Pennsylvania accelerated its Covid-19 vaccine rollout because providers were having such a hard time scheduling appointments, acting Health Secretary Alison Beam said Monday.

Difficulties were being reported statewide, and were hampering providers' efforts to use up their vaccine allotments quickly, Beam said during a press conference in Harrisburg announcing the debut of a mobile vaccine clinic.

Her comments shed light on the thinking behind the state's announcement Monday that as of Tuesday, Pennsylvania will open Phase 2 of its vaccination rollout, making all Pennsylvanians age 16 and up eligible for vaccination.

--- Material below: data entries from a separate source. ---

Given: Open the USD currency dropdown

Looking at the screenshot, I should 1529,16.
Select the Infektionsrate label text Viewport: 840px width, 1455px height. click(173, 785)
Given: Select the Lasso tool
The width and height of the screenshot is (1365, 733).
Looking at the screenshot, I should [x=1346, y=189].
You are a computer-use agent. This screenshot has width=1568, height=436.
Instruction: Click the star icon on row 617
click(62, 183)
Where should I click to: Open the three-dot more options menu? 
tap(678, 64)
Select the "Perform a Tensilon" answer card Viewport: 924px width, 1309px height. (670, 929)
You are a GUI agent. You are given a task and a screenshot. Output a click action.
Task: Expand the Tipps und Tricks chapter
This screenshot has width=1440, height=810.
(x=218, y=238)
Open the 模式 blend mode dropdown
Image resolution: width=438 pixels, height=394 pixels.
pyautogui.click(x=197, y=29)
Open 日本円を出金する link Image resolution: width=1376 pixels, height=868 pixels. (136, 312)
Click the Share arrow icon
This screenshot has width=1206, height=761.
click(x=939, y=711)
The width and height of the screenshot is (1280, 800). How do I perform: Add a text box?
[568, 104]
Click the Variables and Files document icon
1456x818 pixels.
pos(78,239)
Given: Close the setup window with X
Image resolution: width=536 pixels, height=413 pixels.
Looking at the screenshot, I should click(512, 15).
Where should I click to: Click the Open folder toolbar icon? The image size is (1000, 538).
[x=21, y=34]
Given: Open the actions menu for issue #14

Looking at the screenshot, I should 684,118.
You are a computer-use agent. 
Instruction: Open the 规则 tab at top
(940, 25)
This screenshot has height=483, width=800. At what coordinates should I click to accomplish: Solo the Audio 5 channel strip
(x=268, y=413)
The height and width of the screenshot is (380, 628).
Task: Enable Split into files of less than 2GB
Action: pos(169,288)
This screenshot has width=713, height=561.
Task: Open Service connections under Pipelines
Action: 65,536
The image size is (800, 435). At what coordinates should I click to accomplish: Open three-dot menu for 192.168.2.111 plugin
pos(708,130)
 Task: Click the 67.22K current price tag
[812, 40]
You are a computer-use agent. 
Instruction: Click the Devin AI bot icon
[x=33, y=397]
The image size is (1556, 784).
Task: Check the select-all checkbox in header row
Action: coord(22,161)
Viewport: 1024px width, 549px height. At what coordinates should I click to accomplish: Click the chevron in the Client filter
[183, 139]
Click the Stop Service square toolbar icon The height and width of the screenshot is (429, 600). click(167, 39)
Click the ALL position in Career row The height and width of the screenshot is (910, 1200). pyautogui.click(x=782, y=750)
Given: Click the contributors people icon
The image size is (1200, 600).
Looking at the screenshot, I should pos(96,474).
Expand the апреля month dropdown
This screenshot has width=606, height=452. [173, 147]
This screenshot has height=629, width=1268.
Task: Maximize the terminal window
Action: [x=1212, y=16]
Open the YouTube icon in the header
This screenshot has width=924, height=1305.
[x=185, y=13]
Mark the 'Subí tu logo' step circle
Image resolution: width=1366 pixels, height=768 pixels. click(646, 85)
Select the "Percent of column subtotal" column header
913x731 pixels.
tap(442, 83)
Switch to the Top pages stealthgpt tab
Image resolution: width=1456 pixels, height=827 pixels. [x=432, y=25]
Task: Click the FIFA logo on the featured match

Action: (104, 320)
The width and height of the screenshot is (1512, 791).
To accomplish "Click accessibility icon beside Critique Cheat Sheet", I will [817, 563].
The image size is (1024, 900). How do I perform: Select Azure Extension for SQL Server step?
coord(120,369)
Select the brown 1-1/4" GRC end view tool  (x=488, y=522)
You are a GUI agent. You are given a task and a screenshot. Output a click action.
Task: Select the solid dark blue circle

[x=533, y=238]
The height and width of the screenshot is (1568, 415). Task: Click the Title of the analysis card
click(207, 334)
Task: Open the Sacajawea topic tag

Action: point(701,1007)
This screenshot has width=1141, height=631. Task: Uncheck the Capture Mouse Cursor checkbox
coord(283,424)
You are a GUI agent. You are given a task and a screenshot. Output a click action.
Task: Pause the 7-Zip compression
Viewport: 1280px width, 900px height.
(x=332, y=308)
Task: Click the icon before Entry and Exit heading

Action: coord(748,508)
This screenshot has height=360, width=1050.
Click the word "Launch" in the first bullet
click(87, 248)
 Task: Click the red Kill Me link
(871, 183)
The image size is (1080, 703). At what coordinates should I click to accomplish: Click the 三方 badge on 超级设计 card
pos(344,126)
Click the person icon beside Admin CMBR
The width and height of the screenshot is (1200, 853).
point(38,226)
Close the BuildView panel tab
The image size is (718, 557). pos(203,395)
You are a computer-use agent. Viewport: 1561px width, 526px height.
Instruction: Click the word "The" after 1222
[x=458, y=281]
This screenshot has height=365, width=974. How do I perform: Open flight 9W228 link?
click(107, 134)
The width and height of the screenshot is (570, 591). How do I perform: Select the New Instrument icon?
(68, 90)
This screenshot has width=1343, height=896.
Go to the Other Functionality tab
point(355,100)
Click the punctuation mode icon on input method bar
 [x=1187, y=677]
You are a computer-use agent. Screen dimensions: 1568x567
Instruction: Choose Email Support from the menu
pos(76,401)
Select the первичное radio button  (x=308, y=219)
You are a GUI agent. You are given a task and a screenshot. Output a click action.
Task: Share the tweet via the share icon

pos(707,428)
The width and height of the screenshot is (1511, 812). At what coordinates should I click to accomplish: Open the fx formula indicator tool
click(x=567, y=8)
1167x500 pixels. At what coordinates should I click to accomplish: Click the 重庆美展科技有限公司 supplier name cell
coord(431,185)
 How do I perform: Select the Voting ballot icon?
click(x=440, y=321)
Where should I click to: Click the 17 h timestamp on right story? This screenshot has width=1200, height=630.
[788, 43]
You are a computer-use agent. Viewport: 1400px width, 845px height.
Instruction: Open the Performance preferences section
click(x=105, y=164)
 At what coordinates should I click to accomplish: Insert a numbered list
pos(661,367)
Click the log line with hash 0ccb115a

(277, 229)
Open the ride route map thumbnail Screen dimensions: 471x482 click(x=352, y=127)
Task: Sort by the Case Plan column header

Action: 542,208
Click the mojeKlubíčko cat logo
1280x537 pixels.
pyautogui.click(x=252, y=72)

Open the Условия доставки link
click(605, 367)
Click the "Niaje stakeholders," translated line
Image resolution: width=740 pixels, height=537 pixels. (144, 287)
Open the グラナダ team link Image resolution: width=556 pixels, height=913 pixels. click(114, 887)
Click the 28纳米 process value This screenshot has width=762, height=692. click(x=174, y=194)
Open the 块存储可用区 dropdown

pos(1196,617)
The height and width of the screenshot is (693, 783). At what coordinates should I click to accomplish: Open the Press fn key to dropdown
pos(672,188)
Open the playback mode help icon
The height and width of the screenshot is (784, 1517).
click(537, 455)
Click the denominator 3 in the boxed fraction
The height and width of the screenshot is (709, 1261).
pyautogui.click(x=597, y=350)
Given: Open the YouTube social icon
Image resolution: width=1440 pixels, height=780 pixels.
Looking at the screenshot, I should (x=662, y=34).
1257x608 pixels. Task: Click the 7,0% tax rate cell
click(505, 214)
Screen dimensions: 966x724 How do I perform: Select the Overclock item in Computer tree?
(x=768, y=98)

"We realized that the need to keep demand at the highest propensity possible was incredibly important," Beam said.

The Health Department has been requiring providers to dispense at least 80% of their allotments within seven days. It also is insisting on minimal wastage, which is a challenge when appointments go unfilled.

Beam expressed confidence that expanding vaccination to Phase 2 would not lead to a repeat of the frustrations seen earlier this year, when thousands of Pennsylvania's elderly were scrambling for scarce appointments.

Vaccine supplies are in much better alignment with demand, she said, and the state is able to assure providers of their allotments several weeks out, so that they can plan accordingly and schedule appointments with confidence in their ability to fulfill them.

For Lancaster County's community vaccination center at Park City Center mall, the state's action isn't expected to change things much, said Brett Marcy, spokesman for the Vaccinate Lancaster Coalition.

The center had already begun scheduling Phase 2 appointments for next week and beyond, Marcy said.

Demand for the vaccine has been strong, he said, "and we now have large enough and consistent supply."

Now that everyone is becoming eligible, the center's registration process has been streamlined so that people can schedule an appointment right away rather than waiting for a email invitation to do so.

Beam said Pennsylvania has been averaging 87,000 doses per day. The state ranks 11th in the U.S. for first doses, with 39% of Pennsylvanians having received at least one dose to date.